*** Opening of Dataset entries ***
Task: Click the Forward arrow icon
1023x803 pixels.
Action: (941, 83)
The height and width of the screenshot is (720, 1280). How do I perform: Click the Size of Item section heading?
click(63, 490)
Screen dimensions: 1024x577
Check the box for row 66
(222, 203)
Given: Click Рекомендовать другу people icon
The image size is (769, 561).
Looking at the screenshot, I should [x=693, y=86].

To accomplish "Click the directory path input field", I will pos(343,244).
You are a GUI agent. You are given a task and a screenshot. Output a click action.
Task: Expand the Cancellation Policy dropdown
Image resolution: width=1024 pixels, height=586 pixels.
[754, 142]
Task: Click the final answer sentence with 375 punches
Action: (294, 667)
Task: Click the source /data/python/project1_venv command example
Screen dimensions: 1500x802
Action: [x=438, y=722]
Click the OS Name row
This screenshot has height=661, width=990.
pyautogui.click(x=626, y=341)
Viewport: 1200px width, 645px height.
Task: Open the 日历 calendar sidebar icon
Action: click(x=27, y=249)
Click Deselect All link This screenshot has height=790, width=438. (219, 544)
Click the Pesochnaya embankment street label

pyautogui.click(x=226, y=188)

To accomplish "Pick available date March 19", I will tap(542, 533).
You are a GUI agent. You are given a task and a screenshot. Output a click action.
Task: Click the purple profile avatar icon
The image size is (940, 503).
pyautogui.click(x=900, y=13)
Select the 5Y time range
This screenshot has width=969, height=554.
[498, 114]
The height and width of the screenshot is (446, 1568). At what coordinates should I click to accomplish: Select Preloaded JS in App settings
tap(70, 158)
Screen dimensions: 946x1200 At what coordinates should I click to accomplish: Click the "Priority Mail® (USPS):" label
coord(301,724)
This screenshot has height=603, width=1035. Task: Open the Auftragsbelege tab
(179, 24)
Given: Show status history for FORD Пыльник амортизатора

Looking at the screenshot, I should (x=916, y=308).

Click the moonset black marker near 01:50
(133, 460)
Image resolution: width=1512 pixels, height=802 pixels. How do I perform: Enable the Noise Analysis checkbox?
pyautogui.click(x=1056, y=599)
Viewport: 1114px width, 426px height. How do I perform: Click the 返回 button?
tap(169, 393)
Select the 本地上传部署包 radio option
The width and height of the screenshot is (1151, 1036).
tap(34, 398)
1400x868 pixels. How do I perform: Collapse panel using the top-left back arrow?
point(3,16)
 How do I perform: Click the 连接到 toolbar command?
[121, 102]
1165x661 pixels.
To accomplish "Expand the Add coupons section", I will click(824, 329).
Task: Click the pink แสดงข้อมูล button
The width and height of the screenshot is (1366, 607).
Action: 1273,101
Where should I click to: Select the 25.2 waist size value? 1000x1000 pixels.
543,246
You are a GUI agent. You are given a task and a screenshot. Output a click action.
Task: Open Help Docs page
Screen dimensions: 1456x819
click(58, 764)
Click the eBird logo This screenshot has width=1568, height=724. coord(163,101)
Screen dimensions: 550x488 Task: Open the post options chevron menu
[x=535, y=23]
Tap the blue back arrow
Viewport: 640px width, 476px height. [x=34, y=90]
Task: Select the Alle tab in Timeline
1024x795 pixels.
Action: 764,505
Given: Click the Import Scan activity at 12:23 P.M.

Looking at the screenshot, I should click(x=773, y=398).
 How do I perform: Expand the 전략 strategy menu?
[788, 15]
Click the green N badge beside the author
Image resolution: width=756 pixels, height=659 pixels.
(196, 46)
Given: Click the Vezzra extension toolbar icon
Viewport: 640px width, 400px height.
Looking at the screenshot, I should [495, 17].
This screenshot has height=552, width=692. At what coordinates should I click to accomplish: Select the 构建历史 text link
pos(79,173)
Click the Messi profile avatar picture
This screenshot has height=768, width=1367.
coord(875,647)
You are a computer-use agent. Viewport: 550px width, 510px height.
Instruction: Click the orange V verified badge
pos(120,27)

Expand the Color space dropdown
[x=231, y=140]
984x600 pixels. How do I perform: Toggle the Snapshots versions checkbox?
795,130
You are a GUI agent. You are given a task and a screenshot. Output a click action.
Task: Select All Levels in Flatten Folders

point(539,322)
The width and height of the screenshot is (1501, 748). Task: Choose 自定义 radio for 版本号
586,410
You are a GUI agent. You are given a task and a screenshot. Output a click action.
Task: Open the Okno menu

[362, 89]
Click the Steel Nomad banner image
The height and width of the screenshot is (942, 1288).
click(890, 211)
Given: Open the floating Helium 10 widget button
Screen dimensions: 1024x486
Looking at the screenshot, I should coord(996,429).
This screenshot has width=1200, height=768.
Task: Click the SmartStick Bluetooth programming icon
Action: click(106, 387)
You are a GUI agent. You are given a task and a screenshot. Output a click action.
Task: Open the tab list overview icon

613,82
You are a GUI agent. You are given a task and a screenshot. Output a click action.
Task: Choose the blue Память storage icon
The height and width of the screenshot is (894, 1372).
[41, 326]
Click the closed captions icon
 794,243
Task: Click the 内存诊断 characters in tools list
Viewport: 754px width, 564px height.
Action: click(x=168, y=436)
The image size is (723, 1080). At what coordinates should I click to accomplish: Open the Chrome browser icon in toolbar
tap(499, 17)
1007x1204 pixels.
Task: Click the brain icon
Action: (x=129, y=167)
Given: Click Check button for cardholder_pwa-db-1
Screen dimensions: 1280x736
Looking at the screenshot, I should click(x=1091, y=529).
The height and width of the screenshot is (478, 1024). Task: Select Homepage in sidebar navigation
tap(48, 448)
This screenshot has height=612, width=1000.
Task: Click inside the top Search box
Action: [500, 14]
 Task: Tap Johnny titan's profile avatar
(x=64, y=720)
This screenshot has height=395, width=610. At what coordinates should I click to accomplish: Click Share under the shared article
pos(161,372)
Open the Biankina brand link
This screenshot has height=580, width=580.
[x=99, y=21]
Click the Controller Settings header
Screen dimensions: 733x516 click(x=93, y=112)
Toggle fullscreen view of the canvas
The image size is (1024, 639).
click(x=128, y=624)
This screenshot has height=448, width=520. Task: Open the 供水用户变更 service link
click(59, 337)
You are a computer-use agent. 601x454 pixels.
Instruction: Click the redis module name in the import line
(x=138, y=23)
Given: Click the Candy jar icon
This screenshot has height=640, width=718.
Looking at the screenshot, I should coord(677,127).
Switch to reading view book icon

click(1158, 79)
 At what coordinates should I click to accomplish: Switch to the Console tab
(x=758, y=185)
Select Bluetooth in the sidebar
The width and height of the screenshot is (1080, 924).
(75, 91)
*** Close of Dataset entries ***
#### Task prompt:
Each entry, from start to finish, must be restated exactly.

#### Result of this exercise:
Task: Click the Forward arrow icon
1023x803 pixels.
Action: (941, 83)
The height and width of the screenshot is (720, 1280). How do I perform: Click the Size of Item section heading?
click(63, 490)
Screen dimensions: 1024x577
Check the box for row 66
(222, 203)
Given: Click Рекомендовать другу people icon
The image size is (769, 561).
Looking at the screenshot, I should [x=693, y=86].

To accomplish "Click the directory path input field", I will pos(343,244).
You are a GUI agent. You are given a task and a screenshot. Output a click action.
Task: Expand the Cancellation Policy dropdown
Image resolution: width=1024 pixels, height=586 pixels.
[754, 142]
Task: Click the final answer sentence with 375 punches
Action: (294, 667)
Task: Click the source /data/python/project1_venv command example
Screen dimensions: 1500x802
Action: [x=438, y=722]
Click the OS Name row
This screenshot has height=661, width=990.
pyautogui.click(x=626, y=341)
Viewport: 1200px width, 645px height.
Task: Open the 日历 calendar sidebar icon
Action: click(x=27, y=249)
Click Deselect All link This screenshot has height=790, width=438. (219, 544)
Click the Pesochnaya embankment street label

pyautogui.click(x=226, y=188)

To accomplish "Pick available date March 19", I will tap(542, 533).
You are a GUI agent. You are given a task and a screenshot. Output a click action.
Task: Click the purple profile avatar icon
The image size is (940, 503).
pyautogui.click(x=900, y=13)
Select the 5Y time range
This screenshot has width=969, height=554.
[498, 114]
The height and width of the screenshot is (446, 1568). At what coordinates should I click to accomplish: Select Preloaded JS in App settings
tap(70, 158)
Screen dimensions: 946x1200 At what coordinates should I click to accomplish: Click the "Priority Mail® (USPS):" label
coord(301,724)
This screenshot has height=603, width=1035. Task: Open the Auftragsbelege tab
(179, 24)
Given: Show status history for FORD Пыльник амортизатора

Looking at the screenshot, I should (x=916, y=308).

Click the moonset black marker near 01:50
(133, 460)
Image resolution: width=1512 pixels, height=802 pixels. How do I perform: Enable the Noise Analysis checkbox?
pyautogui.click(x=1056, y=599)
Viewport: 1114px width, 426px height. How do I perform: Click the 返回 button?
tap(169, 393)
Select the 本地上传部署包 radio option
The width and height of the screenshot is (1151, 1036).
tap(34, 398)
1400x868 pixels. How do I perform: Collapse panel using the top-left back arrow?
point(3,16)
 How do I perform: Click the 连接到 toolbar command?
[121, 102]
1165x661 pixels.
To accomplish "Expand the Add coupons section", I will click(824, 329).
Task: Click the pink แสดงข้อมูล button
The width and height of the screenshot is (1366, 607).
Action: 1273,101
Where should I click to: Select the 25.2 waist size value? 1000x1000 pixels.
543,246
You are a GUI agent. You are given a task and a screenshot. Output a click action.
Task: Open Help Docs page
Screen dimensions: 1456x819
click(58, 764)
Click the eBird logo This screenshot has width=1568, height=724. coord(163,101)
Screen dimensions: 550x488 Task: Open the post options chevron menu
[x=535, y=23]
Tap the blue back arrow
Viewport: 640px width, 476px height. [x=34, y=90]
Task: Select the Alle tab in Timeline
1024x795 pixels.
Action: 764,505
Given: Click the Import Scan activity at 12:23 P.M.

Looking at the screenshot, I should click(x=773, y=398).
 How do I perform: Expand the 전략 strategy menu?
[788, 15]
Click the green N badge beside the author
Image resolution: width=756 pixels, height=659 pixels.
(196, 46)
Given: Click the Vezzra extension toolbar icon
Viewport: 640px width, 400px height.
Looking at the screenshot, I should [495, 17].
This screenshot has height=552, width=692. At what coordinates should I click to accomplish: Select the 构建历史 text link
pos(79,173)
Click the Messi profile avatar picture
This screenshot has height=768, width=1367.
coord(875,647)
You are a computer-use agent. Viewport: 550px width, 510px height.
Instruction: Click the orange V verified badge
pos(120,27)

Expand the Color space dropdown
[x=231, y=140]
984x600 pixels. How do I perform: Toggle the Snapshots versions checkbox?
795,130
You are a GUI agent. You are given a task and a screenshot. Output a click action.
Task: Select All Levels in Flatten Folders

point(539,322)
The width and height of the screenshot is (1501, 748). Task: Choose 自定义 radio for 版本号
586,410
You are a GUI agent. You are given a task and a screenshot. Output a click action.
Task: Open the Okno menu

[362, 89]
Click the Steel Nomad banner image
The height and width of the screenshot is (942, 1288).
click(890, 211)
Given: Open the floating Helium 10 widget button
Screen dimensions: 1024x486
Looking at the screenshot, I should coord(996,429).
This screenshot has width=1200, height=768.
Task: Click the SmartStick Bluetooth programming icon
Action: click(106, 387)
You are a GUI agent. You are given a task and a screenshot. Output a click action.
Task: Open the tab list overview icon

613,82
You are a GUI agent. You are given a task and a screenshot. Output a click action.
Task: Choose the blue Память storage icon
The height and width of the screenshot is (894, 1372).
[41, 326]
Click the closed captions icon
 794,243
Task: Click the 内存诊断 characters in tools list
Viewport: 754px width, 564px height.
Action: click(x=168, y=436)
The image size is (723, 1080). At what coordinates should I click to accomplish: Open the Chrome browser icon in toolbar
tap(499, 17)
1007x1204 pixels.
Task: Click the brain icon
Action: (x=129, y=167)
Given: Click Check button for cardholder_pwa-db-1
Screen dimensions: 1280x736
Looking at the screenshot, I should click(x=1091, y=529).
The height and width of the screenshot is (478, 1024). Task: Select Homepage in sidebar navigation
tap(48, 448)
This screenshot has height=612, width=1000.
Task: Click inside the top Search box
Action: [500, 14]
 Task: Tap Johnny titan's profile avatar
(x=64, y=720)
This screenshot has height=395, width=610. At what coordinates should I click to accomplish: Click Share under the shared article
pos(161,372)
Open the Biankina brand link
This screenshot has height=580, width=580.
[x=99, y=21]
Click the Controller Settings header
Screen dimensions: 733x516 click(x=93, y=112)
Toggle fullscreen view of the canvas
The image size is (1024, 639).
click(x=128, y=624)
This screenshot has height=448, width=520. Task: Open the 供水用户变更 service link
click(59, 337)
You are a computer-use agent. 601x454 pixels.
Instruction: Click the redis module name in the import line
(x=138, y=23)
Given: Click the Candy jar icon
This screenshot has height=640, width=718.
Looking at the screenshot, I should coord(677,127).
Switch to reading view book icon

click(1158, 79)
 At what coordinates should I click to accomplish: Switch to the Console tab
(x=758, y=185)
Select Bluetooth in the sidebar
The width and height of the screenshot is (1080, 924).
(75, 91)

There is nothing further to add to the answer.